Fig. 3: ATF3 could interact with ZNFTR and the promoter of ZNF24.

A ATF3 showed potential mutual interaction with ZNFTR and the promoter of ZNF24 through intersecting from the catRAPID and JASPAR database. B RNA interaction profile showed the putative binding position between ZNFTR and ATF3. C RIP assay was performed to verify the interaction between ATF3 and ZNFTR with anti-ATF3 antibody in BxPC-3 and PANC-1 cells. The co-precipitated RNAs were detected by qRT-PCR. Anti-SNRNP70 rabbit polyclonal antibody co-precipitated with U1 snRNA was used as a positive control. The qRT-PCR products were separated by 2% agarose gel electrophoresis. D The RNA-pulldown assay was conducted to demonstrate the interaction between ATF3 and ZNFTR by biotinylated ZNFTR probe in BxPC-3/PANC-1 cells. Then the pulldown protein was detected by immunoblot assay with anti-ATF3 and anti-HuR antibody.
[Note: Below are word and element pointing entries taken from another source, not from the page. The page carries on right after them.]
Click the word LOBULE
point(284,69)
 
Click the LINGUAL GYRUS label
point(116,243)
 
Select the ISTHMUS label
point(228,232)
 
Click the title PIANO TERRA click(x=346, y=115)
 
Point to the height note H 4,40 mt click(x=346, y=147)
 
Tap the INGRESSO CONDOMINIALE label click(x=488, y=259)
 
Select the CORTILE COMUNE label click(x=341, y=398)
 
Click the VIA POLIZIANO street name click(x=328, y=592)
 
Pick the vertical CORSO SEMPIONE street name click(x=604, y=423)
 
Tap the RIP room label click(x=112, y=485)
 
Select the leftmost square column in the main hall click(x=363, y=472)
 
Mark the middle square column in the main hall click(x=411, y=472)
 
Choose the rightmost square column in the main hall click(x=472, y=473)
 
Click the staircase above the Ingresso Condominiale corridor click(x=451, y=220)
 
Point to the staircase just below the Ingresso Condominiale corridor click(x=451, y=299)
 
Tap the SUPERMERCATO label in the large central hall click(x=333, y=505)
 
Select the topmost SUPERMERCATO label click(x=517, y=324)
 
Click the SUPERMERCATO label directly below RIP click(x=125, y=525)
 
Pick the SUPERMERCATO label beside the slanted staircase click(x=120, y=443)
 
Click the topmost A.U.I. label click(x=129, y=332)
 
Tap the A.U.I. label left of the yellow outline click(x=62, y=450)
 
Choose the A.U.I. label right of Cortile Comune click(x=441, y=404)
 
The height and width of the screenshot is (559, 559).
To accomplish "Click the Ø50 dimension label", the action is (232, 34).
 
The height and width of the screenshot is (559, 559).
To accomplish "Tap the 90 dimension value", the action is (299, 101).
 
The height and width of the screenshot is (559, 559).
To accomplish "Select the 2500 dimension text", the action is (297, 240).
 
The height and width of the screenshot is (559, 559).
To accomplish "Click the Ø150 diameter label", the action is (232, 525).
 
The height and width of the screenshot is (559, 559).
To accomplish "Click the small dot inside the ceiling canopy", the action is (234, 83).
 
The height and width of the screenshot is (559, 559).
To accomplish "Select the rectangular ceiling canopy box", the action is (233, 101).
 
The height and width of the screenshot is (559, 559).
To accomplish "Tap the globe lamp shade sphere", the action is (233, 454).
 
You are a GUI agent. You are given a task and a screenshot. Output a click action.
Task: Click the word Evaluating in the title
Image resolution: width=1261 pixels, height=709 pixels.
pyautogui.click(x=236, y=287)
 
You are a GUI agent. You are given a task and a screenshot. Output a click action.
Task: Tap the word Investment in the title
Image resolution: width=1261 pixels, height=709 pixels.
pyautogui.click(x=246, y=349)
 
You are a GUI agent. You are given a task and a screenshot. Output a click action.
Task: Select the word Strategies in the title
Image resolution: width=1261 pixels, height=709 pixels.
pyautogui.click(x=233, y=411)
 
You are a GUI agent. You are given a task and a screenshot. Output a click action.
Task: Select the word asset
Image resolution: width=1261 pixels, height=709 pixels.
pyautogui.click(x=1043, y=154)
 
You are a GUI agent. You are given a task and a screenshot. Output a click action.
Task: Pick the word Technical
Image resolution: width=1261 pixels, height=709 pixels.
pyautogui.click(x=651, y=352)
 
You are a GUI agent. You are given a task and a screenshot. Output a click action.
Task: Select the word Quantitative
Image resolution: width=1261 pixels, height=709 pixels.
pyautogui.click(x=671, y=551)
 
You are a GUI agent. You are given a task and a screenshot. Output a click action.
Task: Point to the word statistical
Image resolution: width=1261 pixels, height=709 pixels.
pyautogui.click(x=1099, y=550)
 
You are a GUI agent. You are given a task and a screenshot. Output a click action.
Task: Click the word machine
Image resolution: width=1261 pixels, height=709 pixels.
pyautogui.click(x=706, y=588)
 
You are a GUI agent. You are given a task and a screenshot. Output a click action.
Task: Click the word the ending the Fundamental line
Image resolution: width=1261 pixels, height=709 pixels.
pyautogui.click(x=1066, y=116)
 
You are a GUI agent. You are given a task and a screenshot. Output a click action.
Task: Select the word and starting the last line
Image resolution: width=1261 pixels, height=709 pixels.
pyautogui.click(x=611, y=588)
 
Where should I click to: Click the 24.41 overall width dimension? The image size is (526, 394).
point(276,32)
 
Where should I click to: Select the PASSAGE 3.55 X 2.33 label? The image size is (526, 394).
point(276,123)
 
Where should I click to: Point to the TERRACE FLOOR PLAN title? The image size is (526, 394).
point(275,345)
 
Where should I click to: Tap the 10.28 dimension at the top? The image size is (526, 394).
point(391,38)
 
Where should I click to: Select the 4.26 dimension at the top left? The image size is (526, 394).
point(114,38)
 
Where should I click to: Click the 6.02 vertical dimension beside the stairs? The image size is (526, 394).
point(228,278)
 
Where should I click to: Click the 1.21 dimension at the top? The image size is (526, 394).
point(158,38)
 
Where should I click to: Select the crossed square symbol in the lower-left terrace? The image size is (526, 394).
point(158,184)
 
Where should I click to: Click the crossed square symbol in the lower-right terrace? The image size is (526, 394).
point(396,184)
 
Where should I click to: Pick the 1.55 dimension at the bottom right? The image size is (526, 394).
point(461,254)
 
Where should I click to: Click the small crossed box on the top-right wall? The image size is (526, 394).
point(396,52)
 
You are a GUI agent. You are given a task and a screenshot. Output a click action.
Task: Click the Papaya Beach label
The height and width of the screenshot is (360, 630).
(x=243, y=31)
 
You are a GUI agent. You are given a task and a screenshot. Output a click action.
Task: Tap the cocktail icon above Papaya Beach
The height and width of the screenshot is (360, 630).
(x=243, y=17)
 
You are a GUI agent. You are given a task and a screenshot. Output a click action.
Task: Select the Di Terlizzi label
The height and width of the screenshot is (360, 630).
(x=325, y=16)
RNA from the 3′ untranslated-region (UTR) of the androgen receptor (AR), involving UC-rich HuR binding areas, was used as a positive control. E Biotinylated ZNFTR full length, antisense, and part of it were conducted, and RNA-pulldown assay was performed to verify the region of ZNFTR interacted with ATF3. F The schematic diagram exhibited two predicted binding sites between ATF3 and promoter of ZNF24. G ChIP assay was conducted to verify the interaction between ATF3 and promoter of ZNF24. The qRT-PCR products were separated by 2% agarose gel electrophoresis. H The vectors containing the wild type (WT) or three mutants (MUT) of ATF3 binding sites were co-transfected with empty vector or pcDNA-ATF3 in BxPC-3 and PANC-1 cells to perform luciferase reporter assay. WT: wild type, MUT-1: Site1 mutated, MUT-2: Site2 mutated, MUT-3: Both Site1 and Site2 mutated. All data were revealed as means ± standard deviation (SD) for no less than three independent experiments. Significant P values showed as *P < 0.05 and **P < 0.01. n.s means the difference was not significant.